Chapel Hill, N.C. — The University of North Carolina has five fewer men on the roster this season as a result of the ongoing investigation into allegations of agent and academic improprieties. Tailback Ryan Houston was cleared Thursday, but four other players remained sidelined and under scrutiny.
Head coach Butch Davis doesn’t know what, if any, sanctions face his program, but he said other schools that have gone through the process could offer a hint.
“You can certainly look and draw conclusions from Southern Cal, Alabama or any of the other institutions, whether it's in football, basketball or any of the other sports and kind of get a general idea," he said.
He could also look to the other major universities in the Triangle for an idea of the price the scandal will exact on the school’s reputation. Each has learned from a recent experience in crisis management.

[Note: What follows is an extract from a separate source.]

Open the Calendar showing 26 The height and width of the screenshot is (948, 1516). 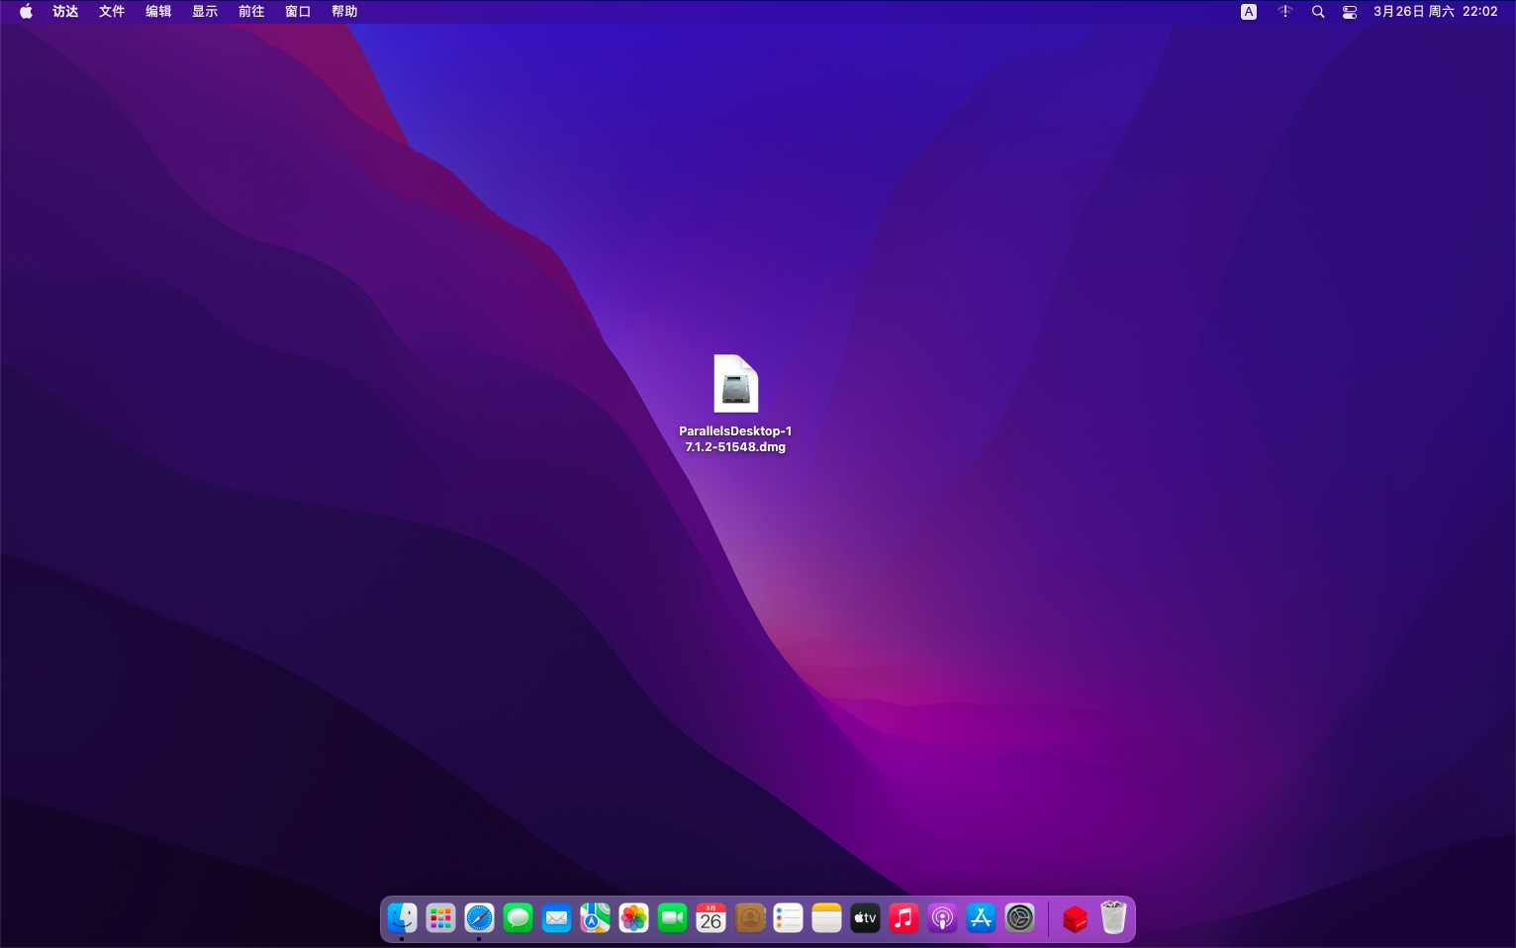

Duke University dealt with the fallout from accusations of rape against the lacrosse team in 2006. North Carolina State University saw several high profile resignations in 2009 when the details of the hiring of former first lady Mary Easley became public.
Both universities faced a tough situation that appeared to get worse with each new revelation, said Rick French, chairman and CEO at French/West/Vaughan, a public relations firm with offices in Raleigh, New York and Tampa, Fla.
“The most painful execution is one that comes slowly,” French said.
French believes universities often move too slowly to acknowledge mistakes.
“They don't tend to handle these situations particularly well. They don't get out ahead of the problem.”
French, who advised NFL quarterback Michael Vick during his dog fighting case and Bret Favre about allegations that he sent inappropriate photos to a New York Jets employee, said, “It's pretty simple. Tell the truth.”
Holden Thorp, chancellor of UNC-Chapel Hill, had to bite that bullet on Aug. 27. He opened a news conference about the allegations of academic infractions on the football team by saying, “To everyone who loves UNC, I'm sorry for what I'm about to say.”
As UNC leaders urge patience, French argues allowing information to trickle out only fuels negative stories.
“If you go easy on yourself and then it continues to come out, it's a death by a thousand cuts,” French said.
He added that UNC should cut down on self-congratulations.
Dick Baddour, director of athletics, said at that same news conference, “I just feel good about the academic support program.”
UNC President Erskine Bowles has said, “There's nobody prouder of the job we've done since we discovered this.”
“When you say, ‘Look at us. Look at what a good job we're doing managing this crisis.’ The question is, how did you allow the crisis to get to that point in the first place,” French asked.
Until the full story is told, UNC will keep taking hits. Then, reputation repair can begin.
A UNC spokeswoman said Thursday that Thorp and Baddour have been consistently accessible to the media despite constraints because of student privacy laws and the NCAA's decision not to release information.
UNC leaders argue they've done everything possible to get information to the public.